Try it -
From the data that follows, print exactly the lines starting at the one containing "Serviços e Informações (116, 165)" and ending at the one containing "Speakers (14, 2305)"; include both of them and nothing more.

(Source data Opens)

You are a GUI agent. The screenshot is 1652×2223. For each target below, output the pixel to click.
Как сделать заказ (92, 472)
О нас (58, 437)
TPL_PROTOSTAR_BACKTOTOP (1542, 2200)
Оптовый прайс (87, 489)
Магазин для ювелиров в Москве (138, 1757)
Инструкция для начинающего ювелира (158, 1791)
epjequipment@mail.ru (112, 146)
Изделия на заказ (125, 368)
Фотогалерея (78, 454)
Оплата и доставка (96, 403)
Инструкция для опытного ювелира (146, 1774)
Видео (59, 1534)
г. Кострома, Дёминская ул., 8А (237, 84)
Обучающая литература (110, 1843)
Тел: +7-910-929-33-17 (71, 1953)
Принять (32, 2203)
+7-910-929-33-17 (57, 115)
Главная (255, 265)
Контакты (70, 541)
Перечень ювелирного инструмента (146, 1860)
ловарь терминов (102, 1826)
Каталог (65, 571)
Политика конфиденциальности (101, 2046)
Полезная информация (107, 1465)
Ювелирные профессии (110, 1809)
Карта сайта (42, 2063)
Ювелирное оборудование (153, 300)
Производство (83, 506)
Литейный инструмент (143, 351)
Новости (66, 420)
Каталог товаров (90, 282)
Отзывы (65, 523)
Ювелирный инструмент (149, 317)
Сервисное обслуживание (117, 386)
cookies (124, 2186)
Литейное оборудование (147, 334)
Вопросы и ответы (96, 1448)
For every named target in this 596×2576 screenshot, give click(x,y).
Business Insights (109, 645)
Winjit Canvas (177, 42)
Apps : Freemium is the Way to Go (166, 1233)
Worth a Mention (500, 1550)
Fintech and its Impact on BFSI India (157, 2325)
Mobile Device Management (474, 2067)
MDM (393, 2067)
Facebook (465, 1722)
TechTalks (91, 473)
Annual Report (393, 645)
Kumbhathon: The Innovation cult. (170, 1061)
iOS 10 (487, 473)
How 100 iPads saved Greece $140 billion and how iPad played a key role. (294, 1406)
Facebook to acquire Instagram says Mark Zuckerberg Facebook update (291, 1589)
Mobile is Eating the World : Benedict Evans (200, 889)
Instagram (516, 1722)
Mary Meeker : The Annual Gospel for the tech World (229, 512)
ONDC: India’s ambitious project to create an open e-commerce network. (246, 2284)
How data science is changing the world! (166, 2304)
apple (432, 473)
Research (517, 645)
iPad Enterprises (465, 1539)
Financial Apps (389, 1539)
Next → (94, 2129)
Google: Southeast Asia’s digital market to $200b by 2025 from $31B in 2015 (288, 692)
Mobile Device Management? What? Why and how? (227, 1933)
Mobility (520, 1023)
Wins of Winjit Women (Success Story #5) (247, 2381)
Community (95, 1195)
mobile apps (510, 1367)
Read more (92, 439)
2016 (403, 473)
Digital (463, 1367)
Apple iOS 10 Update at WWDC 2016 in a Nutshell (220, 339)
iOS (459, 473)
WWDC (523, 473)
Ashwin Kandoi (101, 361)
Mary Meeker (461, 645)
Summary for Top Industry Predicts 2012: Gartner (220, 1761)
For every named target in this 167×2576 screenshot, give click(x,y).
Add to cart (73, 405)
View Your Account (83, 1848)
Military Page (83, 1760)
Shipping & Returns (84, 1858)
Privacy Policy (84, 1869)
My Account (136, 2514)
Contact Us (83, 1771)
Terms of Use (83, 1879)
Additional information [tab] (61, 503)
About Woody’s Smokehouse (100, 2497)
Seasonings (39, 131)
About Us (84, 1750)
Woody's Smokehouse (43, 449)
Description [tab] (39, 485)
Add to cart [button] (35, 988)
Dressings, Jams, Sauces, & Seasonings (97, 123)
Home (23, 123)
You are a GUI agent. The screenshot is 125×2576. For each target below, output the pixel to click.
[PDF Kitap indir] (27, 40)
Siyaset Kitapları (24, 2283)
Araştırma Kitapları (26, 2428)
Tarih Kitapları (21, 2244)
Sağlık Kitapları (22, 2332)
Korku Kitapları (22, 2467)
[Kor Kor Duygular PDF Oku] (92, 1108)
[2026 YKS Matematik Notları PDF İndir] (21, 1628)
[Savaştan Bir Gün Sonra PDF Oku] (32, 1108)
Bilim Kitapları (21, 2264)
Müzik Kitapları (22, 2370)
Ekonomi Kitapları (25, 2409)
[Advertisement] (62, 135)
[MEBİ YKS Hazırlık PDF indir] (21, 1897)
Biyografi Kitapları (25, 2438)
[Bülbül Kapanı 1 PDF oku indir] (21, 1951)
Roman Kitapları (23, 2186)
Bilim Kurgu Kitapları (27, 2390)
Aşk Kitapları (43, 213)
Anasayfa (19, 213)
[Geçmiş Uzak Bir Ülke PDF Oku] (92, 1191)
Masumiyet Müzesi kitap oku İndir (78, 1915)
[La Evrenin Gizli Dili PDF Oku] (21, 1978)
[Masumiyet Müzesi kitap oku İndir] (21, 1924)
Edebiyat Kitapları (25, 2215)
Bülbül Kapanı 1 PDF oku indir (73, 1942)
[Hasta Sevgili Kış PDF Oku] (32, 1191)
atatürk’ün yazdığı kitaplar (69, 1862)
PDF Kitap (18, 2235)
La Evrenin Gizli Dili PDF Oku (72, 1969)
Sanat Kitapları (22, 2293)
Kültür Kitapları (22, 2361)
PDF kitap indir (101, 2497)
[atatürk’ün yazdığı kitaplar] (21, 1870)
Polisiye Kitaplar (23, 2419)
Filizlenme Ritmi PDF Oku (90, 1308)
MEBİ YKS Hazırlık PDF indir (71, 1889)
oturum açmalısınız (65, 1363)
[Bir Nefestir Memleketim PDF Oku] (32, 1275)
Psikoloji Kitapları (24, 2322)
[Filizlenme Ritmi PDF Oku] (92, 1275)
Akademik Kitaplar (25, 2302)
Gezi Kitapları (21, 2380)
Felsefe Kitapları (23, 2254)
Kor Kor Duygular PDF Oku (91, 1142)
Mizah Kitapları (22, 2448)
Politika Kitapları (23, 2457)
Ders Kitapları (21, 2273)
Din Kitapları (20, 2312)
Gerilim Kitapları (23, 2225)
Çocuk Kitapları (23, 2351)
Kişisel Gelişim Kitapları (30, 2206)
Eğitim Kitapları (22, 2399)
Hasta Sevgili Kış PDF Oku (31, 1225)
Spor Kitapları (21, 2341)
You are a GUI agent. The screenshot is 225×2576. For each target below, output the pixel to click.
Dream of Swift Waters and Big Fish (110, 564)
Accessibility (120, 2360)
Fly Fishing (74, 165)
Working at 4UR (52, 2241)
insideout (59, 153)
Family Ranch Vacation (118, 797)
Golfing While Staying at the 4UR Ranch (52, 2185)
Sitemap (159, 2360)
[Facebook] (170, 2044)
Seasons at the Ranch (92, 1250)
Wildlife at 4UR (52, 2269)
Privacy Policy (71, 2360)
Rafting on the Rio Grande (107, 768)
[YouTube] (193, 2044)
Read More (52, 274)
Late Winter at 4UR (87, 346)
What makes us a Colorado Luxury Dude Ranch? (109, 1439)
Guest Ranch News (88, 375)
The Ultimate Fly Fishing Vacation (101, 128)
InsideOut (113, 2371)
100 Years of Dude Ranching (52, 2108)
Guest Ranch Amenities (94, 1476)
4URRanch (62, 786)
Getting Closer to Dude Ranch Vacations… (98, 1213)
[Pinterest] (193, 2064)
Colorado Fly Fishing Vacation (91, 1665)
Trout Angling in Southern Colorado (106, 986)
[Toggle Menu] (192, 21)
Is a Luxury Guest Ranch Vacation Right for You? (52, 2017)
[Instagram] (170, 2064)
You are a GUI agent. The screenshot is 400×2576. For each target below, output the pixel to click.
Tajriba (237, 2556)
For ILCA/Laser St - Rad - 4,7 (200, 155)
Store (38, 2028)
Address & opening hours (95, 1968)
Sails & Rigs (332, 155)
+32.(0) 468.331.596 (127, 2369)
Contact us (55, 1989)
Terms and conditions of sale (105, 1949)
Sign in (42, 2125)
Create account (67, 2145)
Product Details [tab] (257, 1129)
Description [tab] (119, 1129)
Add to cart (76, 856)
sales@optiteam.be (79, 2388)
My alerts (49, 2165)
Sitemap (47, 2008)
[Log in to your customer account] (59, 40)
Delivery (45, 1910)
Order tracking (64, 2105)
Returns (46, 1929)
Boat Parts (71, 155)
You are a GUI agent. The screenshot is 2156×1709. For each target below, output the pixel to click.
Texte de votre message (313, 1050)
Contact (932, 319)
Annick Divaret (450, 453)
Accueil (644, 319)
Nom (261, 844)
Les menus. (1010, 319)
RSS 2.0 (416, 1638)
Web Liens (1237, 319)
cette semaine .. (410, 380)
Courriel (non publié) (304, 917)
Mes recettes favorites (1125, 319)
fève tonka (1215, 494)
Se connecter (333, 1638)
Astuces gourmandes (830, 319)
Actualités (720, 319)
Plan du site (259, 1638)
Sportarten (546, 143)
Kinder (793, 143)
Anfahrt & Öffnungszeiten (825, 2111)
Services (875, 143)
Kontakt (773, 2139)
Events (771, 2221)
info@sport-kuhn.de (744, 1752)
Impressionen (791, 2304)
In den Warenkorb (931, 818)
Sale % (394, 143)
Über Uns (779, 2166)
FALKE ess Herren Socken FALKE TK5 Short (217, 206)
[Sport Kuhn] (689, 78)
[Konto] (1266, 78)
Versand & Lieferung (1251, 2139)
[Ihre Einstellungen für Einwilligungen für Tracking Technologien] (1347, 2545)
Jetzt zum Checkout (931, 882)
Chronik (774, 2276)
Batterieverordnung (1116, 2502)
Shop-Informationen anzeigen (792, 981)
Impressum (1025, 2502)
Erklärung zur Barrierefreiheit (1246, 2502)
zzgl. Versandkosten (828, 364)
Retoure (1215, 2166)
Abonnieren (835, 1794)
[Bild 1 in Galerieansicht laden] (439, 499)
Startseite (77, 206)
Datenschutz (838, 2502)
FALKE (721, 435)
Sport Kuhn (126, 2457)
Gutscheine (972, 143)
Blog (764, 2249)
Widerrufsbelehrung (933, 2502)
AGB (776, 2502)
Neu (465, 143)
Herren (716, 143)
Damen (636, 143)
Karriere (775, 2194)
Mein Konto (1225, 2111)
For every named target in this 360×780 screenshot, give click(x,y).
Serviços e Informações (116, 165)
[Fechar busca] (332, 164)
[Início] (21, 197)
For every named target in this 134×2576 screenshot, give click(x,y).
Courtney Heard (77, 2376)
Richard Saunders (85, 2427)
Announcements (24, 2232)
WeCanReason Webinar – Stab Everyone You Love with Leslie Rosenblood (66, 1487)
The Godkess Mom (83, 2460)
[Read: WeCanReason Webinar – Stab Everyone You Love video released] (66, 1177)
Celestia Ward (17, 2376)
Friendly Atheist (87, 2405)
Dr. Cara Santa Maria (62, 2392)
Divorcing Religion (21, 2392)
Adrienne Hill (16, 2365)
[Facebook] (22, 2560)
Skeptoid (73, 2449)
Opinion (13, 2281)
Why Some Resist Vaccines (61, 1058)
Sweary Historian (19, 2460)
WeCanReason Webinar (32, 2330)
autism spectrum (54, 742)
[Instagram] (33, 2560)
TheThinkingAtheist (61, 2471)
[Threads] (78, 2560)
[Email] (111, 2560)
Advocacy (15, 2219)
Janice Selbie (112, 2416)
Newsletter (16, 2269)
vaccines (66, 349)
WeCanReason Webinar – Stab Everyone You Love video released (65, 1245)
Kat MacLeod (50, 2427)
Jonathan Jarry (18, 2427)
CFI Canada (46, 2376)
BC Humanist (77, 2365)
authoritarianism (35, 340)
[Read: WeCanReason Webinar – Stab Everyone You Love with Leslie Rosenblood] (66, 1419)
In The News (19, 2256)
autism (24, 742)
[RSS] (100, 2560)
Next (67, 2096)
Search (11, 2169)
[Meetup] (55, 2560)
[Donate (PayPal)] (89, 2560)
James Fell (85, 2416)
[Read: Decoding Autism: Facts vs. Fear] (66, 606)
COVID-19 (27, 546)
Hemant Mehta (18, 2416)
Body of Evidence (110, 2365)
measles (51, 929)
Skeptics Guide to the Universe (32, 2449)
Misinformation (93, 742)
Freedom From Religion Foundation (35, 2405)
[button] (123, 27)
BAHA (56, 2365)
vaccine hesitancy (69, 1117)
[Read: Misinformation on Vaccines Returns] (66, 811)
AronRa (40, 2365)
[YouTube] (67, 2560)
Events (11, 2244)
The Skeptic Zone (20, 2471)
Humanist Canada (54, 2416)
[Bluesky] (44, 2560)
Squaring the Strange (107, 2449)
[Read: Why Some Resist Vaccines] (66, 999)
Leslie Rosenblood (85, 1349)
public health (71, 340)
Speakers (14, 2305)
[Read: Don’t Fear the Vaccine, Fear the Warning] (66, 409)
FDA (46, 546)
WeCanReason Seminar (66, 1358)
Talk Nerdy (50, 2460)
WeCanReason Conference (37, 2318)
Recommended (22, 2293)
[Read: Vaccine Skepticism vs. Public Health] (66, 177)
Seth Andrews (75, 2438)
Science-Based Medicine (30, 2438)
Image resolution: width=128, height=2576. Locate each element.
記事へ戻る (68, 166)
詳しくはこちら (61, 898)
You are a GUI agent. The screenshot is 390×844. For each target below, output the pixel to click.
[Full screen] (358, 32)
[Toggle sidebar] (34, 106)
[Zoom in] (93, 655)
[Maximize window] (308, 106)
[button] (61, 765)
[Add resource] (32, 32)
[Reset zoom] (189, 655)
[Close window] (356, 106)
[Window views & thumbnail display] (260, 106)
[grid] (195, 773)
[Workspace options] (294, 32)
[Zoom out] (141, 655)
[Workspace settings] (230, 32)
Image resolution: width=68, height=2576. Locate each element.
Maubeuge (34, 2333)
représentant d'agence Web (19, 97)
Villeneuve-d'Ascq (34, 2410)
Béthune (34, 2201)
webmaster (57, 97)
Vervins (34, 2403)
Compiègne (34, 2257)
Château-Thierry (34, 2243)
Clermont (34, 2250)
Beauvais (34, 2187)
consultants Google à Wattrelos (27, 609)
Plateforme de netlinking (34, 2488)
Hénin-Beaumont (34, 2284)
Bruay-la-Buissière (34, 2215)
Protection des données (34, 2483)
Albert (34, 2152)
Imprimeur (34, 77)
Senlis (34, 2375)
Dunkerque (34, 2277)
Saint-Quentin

(Source data Closes)

Result of the task -
Serviços e Informações (116, 165)
[Fechar busca] (332, 164)
[Início] (21, 197)
For every named target in this 134×2576 screenshot, give click(x,y).
Courtney Heard (77, 2376)
Richard Saunders (85, 2427)
Announcements (24, 2232)
WeCanReason Webinar – Stab Everyone You Love with Leslie Rosenblood (66, 1487)
The Godkess Mom (83, 2460)
[Read: WeCanReason Webinar – Stab Everyone You Love video released] (66, 1177)
Celestia Ward (17, 2376)
Friendly Atheist (87, 2405)
Dr. Cara Santa Maria (62, 2392)
Divorcing Religion (21, 2392)
Adrienne Hill (16, 2365)
[Facebook] (22, 2560)
Skeptoid (73, 2449)
Opinion (13, 2281)
Why Some Resist Vaccines (61, 1058)
Sweary Historian (19, 2460)
WeCanReason Webinar (32, 2330)
autism spectrum (54, 742)
[Instagram] (33, 2560)
TheThinkingAtheist (61, 2471)
[Threads] (78, 2560)
[Email] (111, 2560)
Advocacy (15, 2219)
Janice Selbie (112, 2416)
Newsletter (16, 2269)
vaccines (66, 349)
WeCanReason Webinar – Stab Everyone You Love video released (65, 1245)
Kat MacLeod (50, 2427)
Jonathan Jarry (18, 2427)
CFI Canada (46, 2376)
BC Humanist (77, 2365)
authoritarianism (35, 340)
[Read: WeCanReason Webinar – Stab Everyone You Love with Leslie Rosenblood] (66, 1419)
In The News (19, 2256)
autism (24, 742)
[RSS] (100, 2560)
Next (67, 2096)
Search (11, 2169)
[Meetup] (55, 2560)
[Donate (PayPal)] (89, 2560)
James Fell (85, 2416)
[Read: Decoding Autism: Facts vs. Fear] (66, 606)
COVID-19 (27, 546)
Hemant Mehta (18, 2416)
Body of Evidence (110, 2365)
measles (51, 929)
Skeptics Guide to the Universe (32, 2449)
Misinformation (93, 742)
Freedom From Religion Foundation (35, 2405)
[button] (123, 27)
BAHA (56, 2365)
vaccine hesitancy (69, 1117)
[Read: Misinformation on Vaccines Returns] (66, 811)
AronRa (40, 2365)
[YouTube] (67, 2560)
Events (11, 2244)
The Skeptic Zone (20, 2471)
Humanist Canada (54, 2416)
[Bluesky] (44, 2560)
Squaring the Strange (107, 2449)
[Read: Why Some Resist Vaccines] (66, 999)
Leslie Rosenblood (85, 1349)
public health (71, 340)
Speakers (14, 2305)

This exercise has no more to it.